--- Supplied material Enclosed Below ---

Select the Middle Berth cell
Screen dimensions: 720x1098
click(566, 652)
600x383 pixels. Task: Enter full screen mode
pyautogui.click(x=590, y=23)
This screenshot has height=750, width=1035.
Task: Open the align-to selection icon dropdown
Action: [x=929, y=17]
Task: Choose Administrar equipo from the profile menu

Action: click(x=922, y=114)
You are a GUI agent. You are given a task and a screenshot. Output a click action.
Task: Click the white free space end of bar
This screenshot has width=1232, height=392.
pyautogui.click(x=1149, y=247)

--- End of Enclosed Supplied material ---
--- Supplied material Enclosed Below ---

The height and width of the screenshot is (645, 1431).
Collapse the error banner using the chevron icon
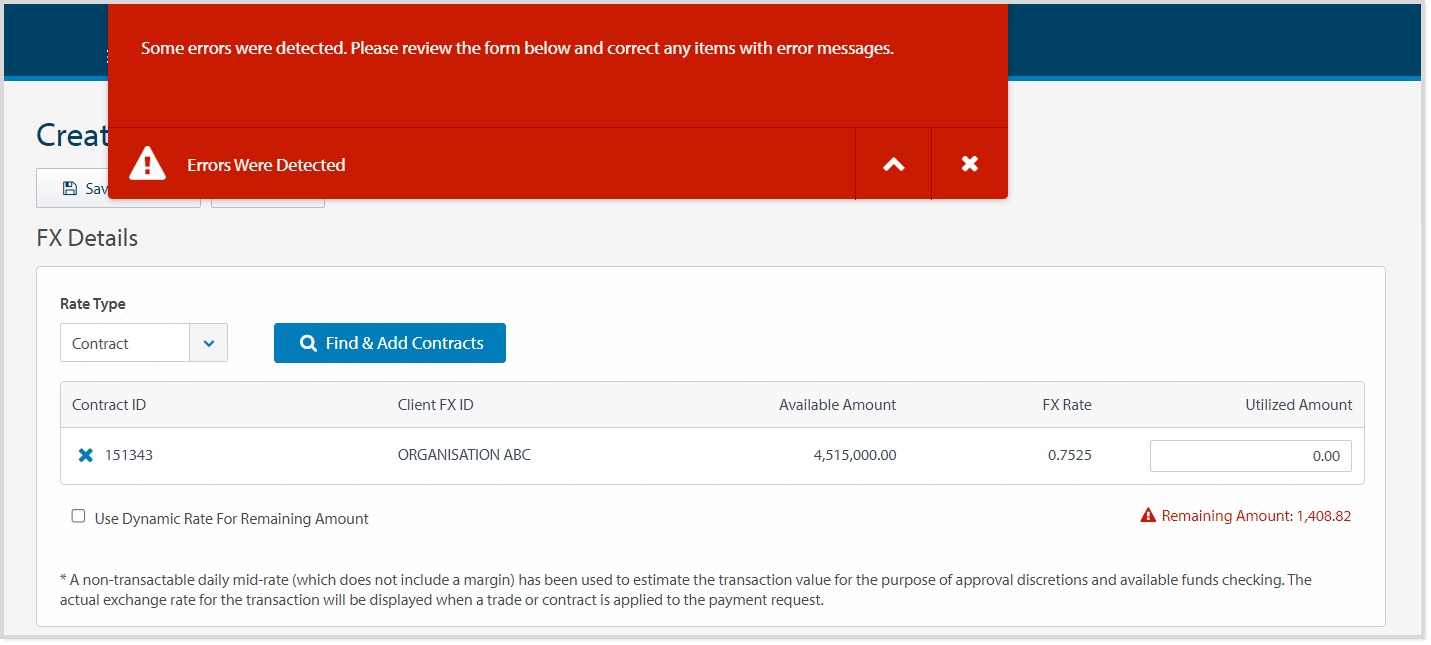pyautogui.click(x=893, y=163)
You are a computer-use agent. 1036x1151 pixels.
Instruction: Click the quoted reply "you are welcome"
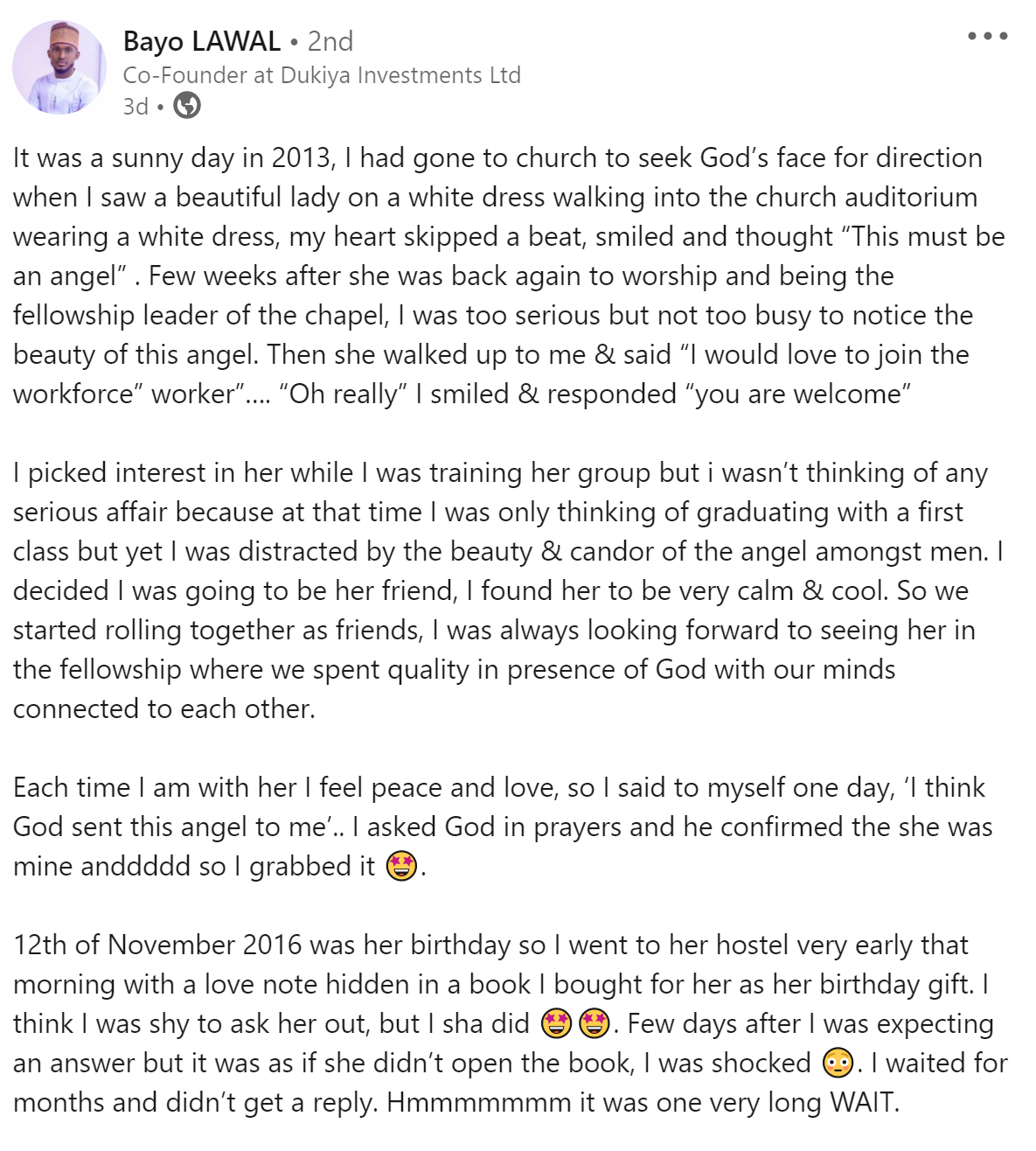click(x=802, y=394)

--- End of Enclosed Supplied material ---

Scan the records for the string "agent" and show every line that contains it.

You are a GUI agent. You are given a task and a screenshot. Output a click action.
You are a computer-use agent. 1036x1151 pixels.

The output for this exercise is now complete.